Emily seems to have a breakdown since she slumps down and cries uncontrollably. I quickly step closer to her and hug her shoulders. She's a weeping-shaking mess, and I, on the other hand, am on autopilot.

"What... do... we... do... now?" She asks me between her sobs.

We?

I re-read the note. Girls. It says girls, as in plural. Fuck.

"Yeah, I really don't know," I admit honestly. How the hell I'm still so calm? I should be weeping with her, not consoling her!

"You know what," I say after some consideration, "we'll just ignore it for now. Maybe he was hurt because you kneed him, you know..." I turn up my empty palm in a corresponding gesture. "And now he just wants to scare us. Maybe that's an empty threat?"

"Okay," Emily replies between sobs and wipes her nose with her sleeve. Classy.

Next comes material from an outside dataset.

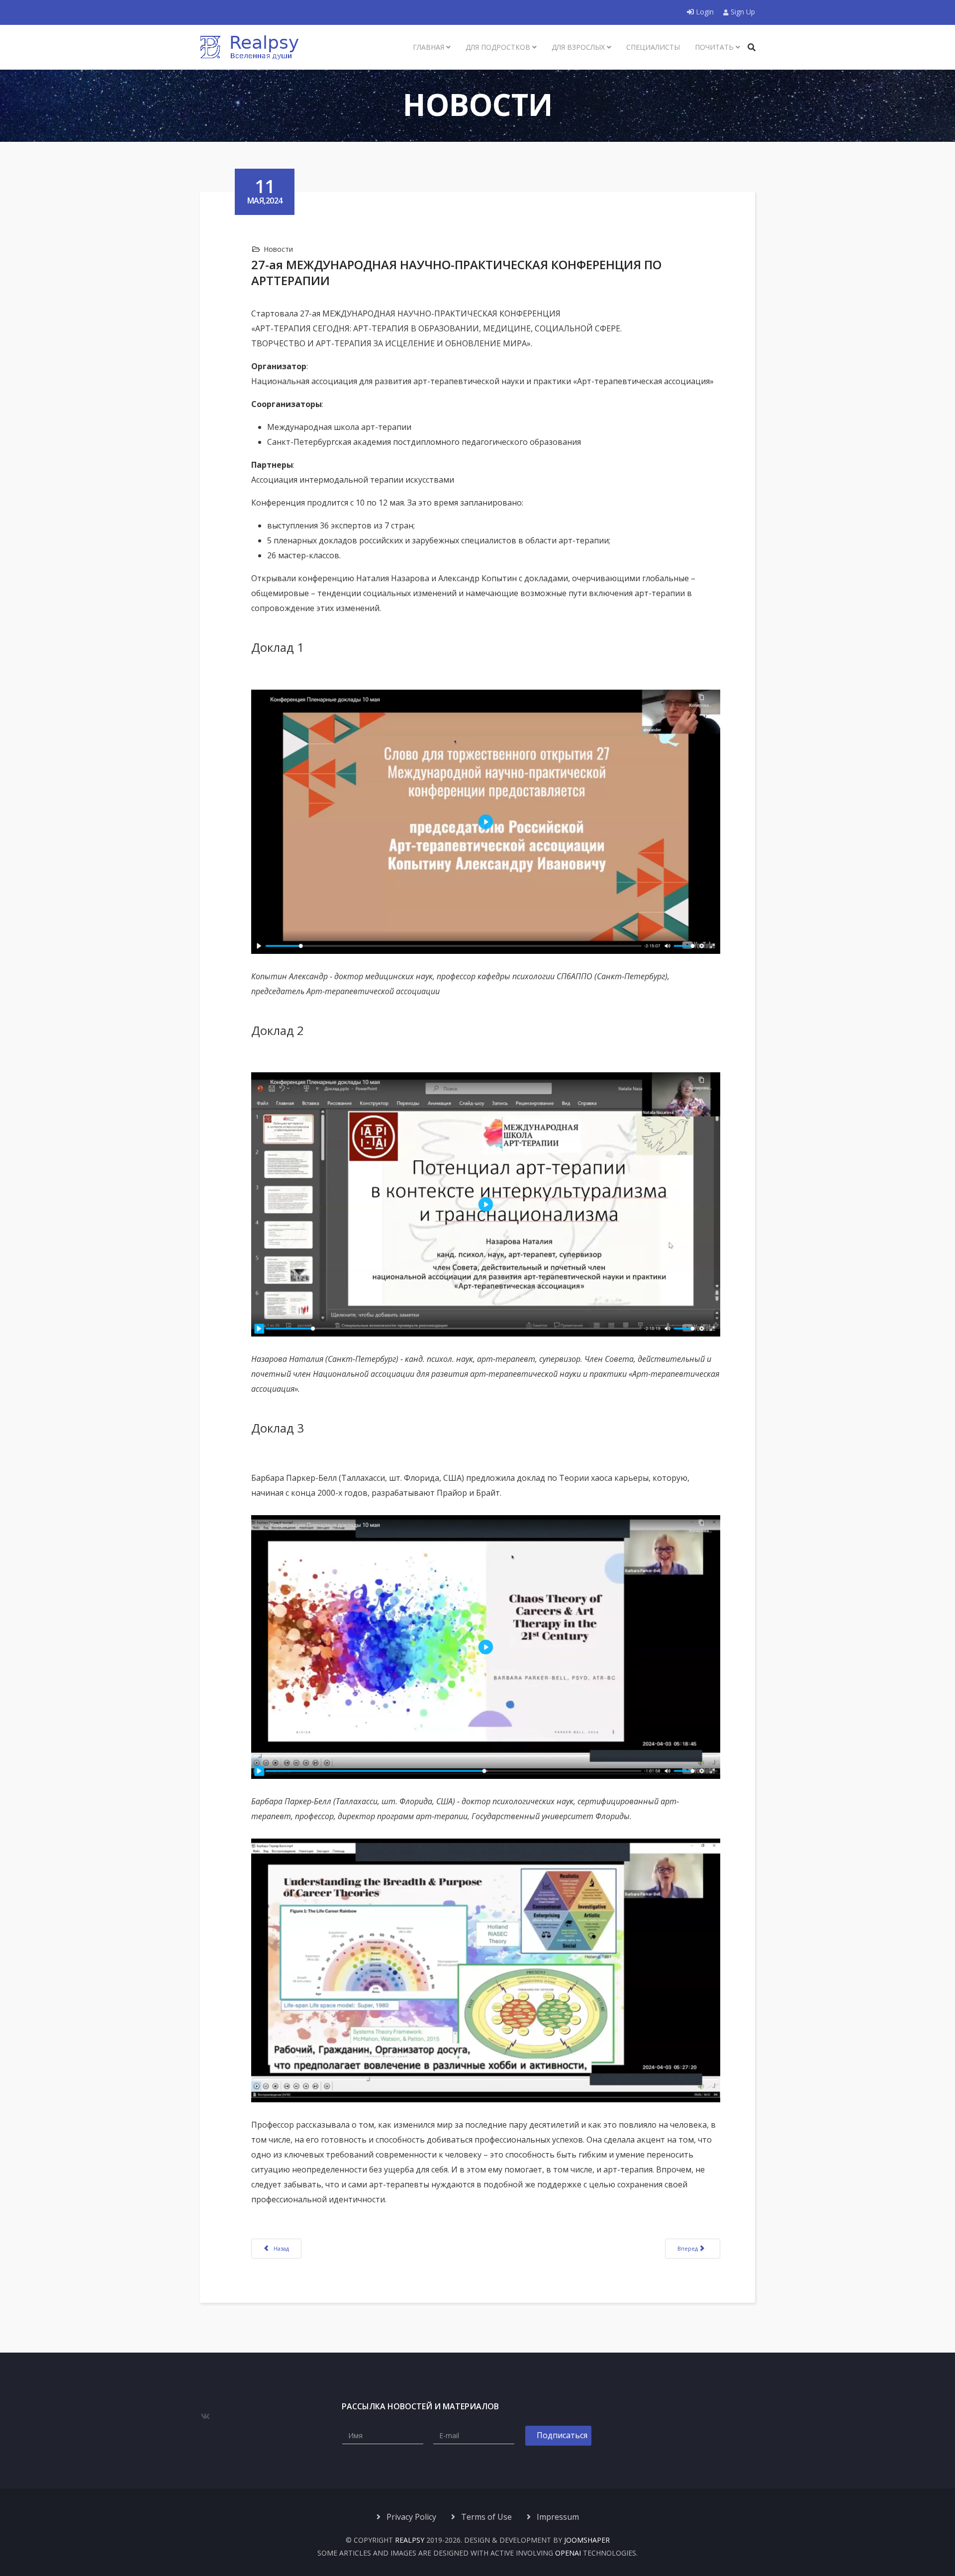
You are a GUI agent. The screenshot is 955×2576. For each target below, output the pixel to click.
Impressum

"Now go fix your makeup in the bathroom."
Emily looks at me quizzically, her crying finally ending.

"You know, in case they are out there and are looking for a reaction," I add.

"You think they might be here?" Her eyes are alert, and she's panicking now.

That's not the direction I wanted her mind to go. I need to make her calm down, the sooner the better. We've been in the break room for too long as is and someone will be looking for us or tell on us if we don't show up soon.

"No, no of course not," I lie. The possibility of that happening is huge. "But to be sure that we're not giving anyone reason for gossip, we should ignore this and play it cool."

"O-Okay," she stutters in response.

And just like that, I put myself in charge of this situation, even though I didn't want to. Now if anything happens, the blame will really be on me.